Why is Canola Oil Good for You?
Canola oil has undergone rigorous testing in humans and is recognized as a heart-smart oil by many health organizations. Even so, there is much misinformation and disinformation out there about canola oil and it can be difficult to know what to believe.
Here are the facts about why canola oil is good for you.
- Low in saturated fat
Canola oil has the least amount of saturated fat of any common culinary oil – half that of olive oil and soybean oil and is also free of trans fat. In fact, the Food and Drug Administration in the United States authorized a qualified health claim* for canola oil on its potential to reduce the risk of coronary heart disease. Swapping in 1 ½ tablespoons per day of canola oil for the same amount of saturated fat is all it takes.

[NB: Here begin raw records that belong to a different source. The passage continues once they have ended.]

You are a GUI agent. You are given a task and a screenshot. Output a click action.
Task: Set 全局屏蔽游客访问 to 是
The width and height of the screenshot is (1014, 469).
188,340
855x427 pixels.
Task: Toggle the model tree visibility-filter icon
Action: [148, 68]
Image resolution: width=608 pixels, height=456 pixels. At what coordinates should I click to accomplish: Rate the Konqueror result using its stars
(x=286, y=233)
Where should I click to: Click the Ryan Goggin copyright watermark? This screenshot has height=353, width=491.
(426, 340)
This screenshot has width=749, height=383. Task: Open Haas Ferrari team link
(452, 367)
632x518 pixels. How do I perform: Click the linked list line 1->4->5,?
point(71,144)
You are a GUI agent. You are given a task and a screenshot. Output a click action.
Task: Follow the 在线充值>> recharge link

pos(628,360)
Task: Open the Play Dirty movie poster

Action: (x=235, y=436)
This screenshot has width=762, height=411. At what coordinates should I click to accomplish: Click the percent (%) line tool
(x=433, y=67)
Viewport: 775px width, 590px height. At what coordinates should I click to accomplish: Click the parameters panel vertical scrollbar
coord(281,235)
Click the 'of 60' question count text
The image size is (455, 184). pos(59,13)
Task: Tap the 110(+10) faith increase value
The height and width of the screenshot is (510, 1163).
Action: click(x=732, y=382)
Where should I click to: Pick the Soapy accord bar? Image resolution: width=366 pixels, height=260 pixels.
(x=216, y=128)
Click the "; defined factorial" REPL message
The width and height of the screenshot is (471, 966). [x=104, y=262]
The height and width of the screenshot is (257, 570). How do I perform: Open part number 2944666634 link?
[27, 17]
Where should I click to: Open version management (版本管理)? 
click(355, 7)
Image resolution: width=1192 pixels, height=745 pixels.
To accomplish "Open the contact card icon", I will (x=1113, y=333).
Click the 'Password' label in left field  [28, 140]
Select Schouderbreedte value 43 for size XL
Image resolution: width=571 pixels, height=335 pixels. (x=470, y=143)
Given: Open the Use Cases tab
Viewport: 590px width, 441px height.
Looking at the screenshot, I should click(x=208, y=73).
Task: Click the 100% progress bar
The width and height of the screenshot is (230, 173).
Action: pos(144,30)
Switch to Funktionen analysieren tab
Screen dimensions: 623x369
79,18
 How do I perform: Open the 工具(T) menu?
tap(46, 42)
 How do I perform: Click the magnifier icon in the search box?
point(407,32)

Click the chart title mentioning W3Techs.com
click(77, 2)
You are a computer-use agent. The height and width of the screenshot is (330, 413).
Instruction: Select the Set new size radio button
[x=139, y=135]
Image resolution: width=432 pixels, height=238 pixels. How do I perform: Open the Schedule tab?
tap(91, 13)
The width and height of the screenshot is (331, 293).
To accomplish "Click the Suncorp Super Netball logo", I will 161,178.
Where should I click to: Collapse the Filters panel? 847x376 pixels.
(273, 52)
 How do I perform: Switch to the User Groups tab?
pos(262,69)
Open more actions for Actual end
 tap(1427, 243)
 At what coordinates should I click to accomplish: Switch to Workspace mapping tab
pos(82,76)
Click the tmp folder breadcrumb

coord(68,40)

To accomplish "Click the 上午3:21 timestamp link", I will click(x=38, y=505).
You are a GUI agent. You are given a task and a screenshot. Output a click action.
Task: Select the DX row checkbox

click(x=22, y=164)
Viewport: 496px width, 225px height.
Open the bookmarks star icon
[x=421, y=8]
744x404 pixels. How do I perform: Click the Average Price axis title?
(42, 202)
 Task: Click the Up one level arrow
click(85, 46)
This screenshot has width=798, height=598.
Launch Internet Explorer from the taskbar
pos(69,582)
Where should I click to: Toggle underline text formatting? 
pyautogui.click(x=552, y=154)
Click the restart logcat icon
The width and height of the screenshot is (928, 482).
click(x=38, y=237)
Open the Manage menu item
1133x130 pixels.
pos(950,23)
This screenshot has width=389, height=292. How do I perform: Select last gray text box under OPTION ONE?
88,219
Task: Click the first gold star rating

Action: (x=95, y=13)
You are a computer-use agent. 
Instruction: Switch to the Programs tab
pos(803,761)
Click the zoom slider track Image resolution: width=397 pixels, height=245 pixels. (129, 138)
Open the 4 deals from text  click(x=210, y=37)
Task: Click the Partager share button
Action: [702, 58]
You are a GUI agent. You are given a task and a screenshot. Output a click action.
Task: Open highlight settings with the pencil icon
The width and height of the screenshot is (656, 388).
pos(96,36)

- High in essential fatty acids
Our bodies need two polyunsaturated fats from foods that are called essential fatty acids. One of them is abundant in the foods we eat and the other isn’t as easily available. The one that is not as common is an omega-3 fat called linolenic acid. Canola oil has the most linolenic acid of the common cooking oils.
- Rich in monounsaturated fats
Along with polyunsaturated fats, monounsaturated fats are also thought to be good for heart-health. Canola oil is a rich source of oleic acid, a monounsaturated fat that is also found in olive oil and avocados.
- Good source of vitamin E
One serving of canola oil provides a good source of vitamin E, a dietary antioxidant that is lacking in the diets of many Americans. Plus, adding fats and oils like canola oil, to your veggies helps you absorb fat-soluble vitamins.
*Limited and not conclusive evidence suggests that eating about one and a half tablespoons (19 grams) of canola oil daily may reduce the risk of coronary heart disease due to the unsaturated fat content in canola oil. To achieve this possible benefit, canola oil is to replace a similar amount of saturated fat and not increase the total number of calories you eat in a day.